Kehf/110 da hem bizim arzumuza bağlı kılmış hem de “Salih amel”şartını koymuş yani nefs tezkiyesi,nefs in ıslahını.Eger bu kavuşma ölümle veya kıyamette olsaydı arzuetmeyenler,nefs’lerini ıslah etmeyenler ÖLMEYECEKLERDİ,ALLAH’IN HUZURUNDA TOPLANMAYACAKLARDI değimli? İnşikak/6 da yine bir calışmanın (nefs ile cihadın) neticesinde Allah’a mülaki-Allah’a ulaşma olayının gercekleşmesi söz konusu.Eger bu ayette de “Allah’a mülaki olmayı”-Allah’a ulaşmayı ALLAH’IN HUZURUNDA TOPLANMAK olarak alırsanız “nefs’leri ile cihad etmeyenler”-(nefs tezkiyesi yapmayanlar) Allah’ın huzurunda toplanmayacaklardır değilmi ? Böyle mantıksız şey olurmu ? Aklınızı başınıza alın ve “Allah’tan yardım dileyin”gerekirse bu hususta Allah’a bir dilekce yazın “hacet namazı ile o sizlere mutlaka yardım edip idrak ettirecektir.Bu sözümüz tabiî ki herkese değil sadece “ESKİ ALİMLER BÖYLE SÖYLEMİŞLER şimdi biz onlarımı değiştirelelim”diyenleredir.Ya Allah’a inanacaksınız ya da HEVA ve HEVESİNİZE,ya Allah’ı “İLAH”edineceksiniz ya da “NEFS’İNİZİ”
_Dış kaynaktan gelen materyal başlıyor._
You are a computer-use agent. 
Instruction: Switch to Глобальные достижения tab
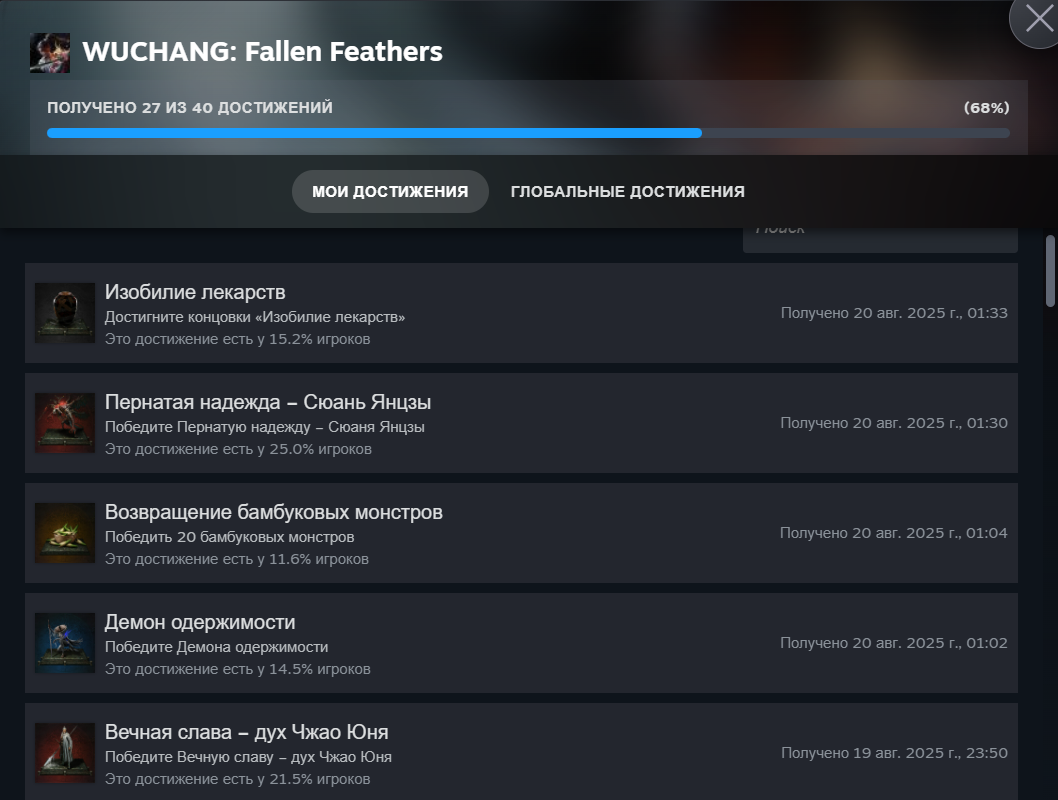pyautogui.click(x=628, y=192)
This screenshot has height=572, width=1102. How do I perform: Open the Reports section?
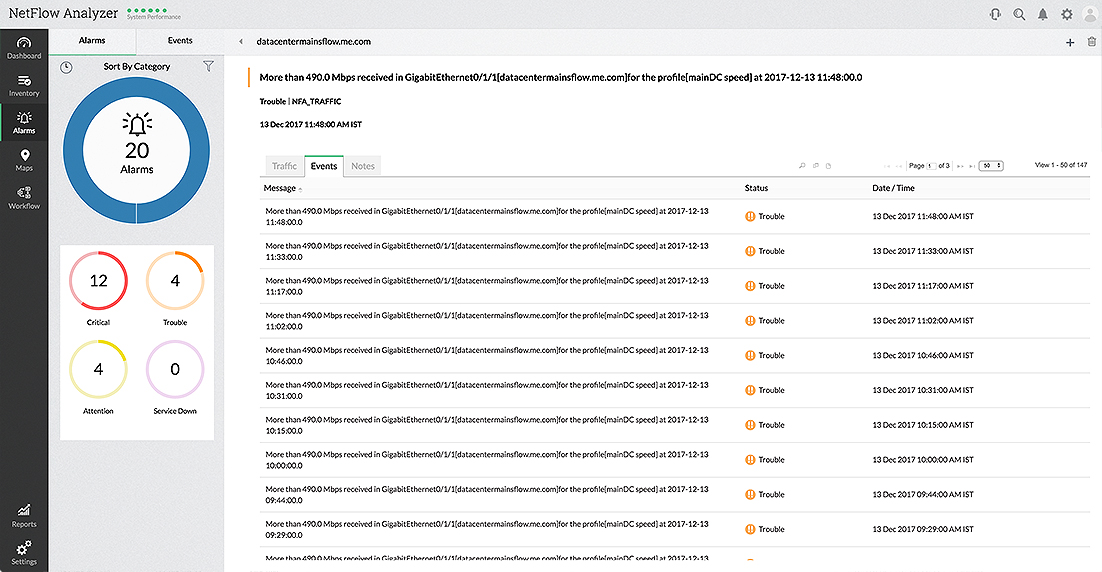[24, 515]
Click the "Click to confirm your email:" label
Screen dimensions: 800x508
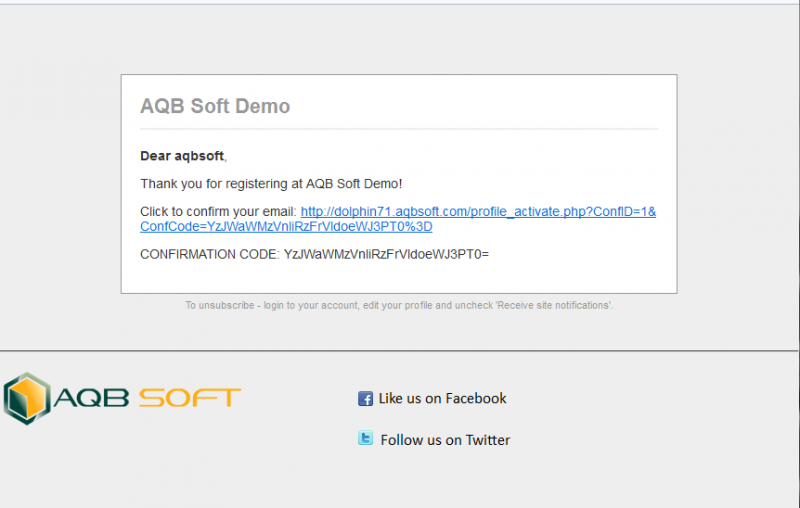point(218,212)
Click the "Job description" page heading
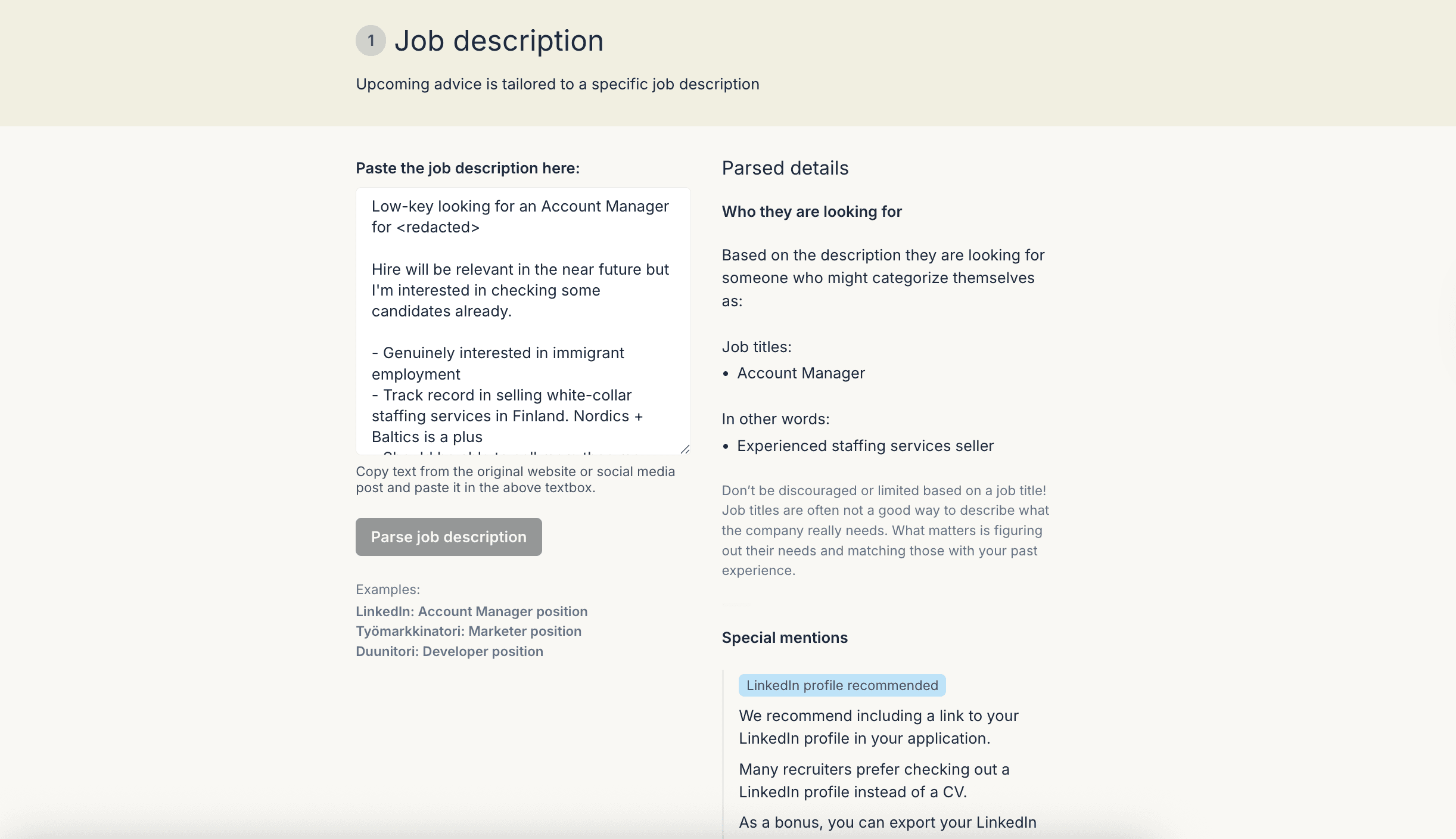 (x=499, y=40)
Ama yine de”bu böyle değil falan alim bunu böyle söylememiş filan alim buna başka acıklık getirmiş”diyebiliyorlarsa onlara da diyecek bir sözümüz yok çünkü biz ALLAH’IN DİNİNDEN bahsediyoruz.Onların ve babalarının dininden değil.Onlar babalarının atalarının dini üzerine yaşasınlar.
BAKARA – 170-171 : Ve izâ kîle lehumuttebiû mâ enzelallâhu kâlû bel nettebiu mâ elfeynâ aleyhi âbâenâ e ve lev kâne âbâuhum lâ ya’kılûne şey’en ve lâ yehtedûn(yehtedûne). Ve meselullezîne keferû ke meselillezî yen’ıku bi mâ lâ yesmeû illâ duâen ve nidââ(nidâen), summun bukmun umyun fe hum lâ ya’kılûn(ya’kılûne).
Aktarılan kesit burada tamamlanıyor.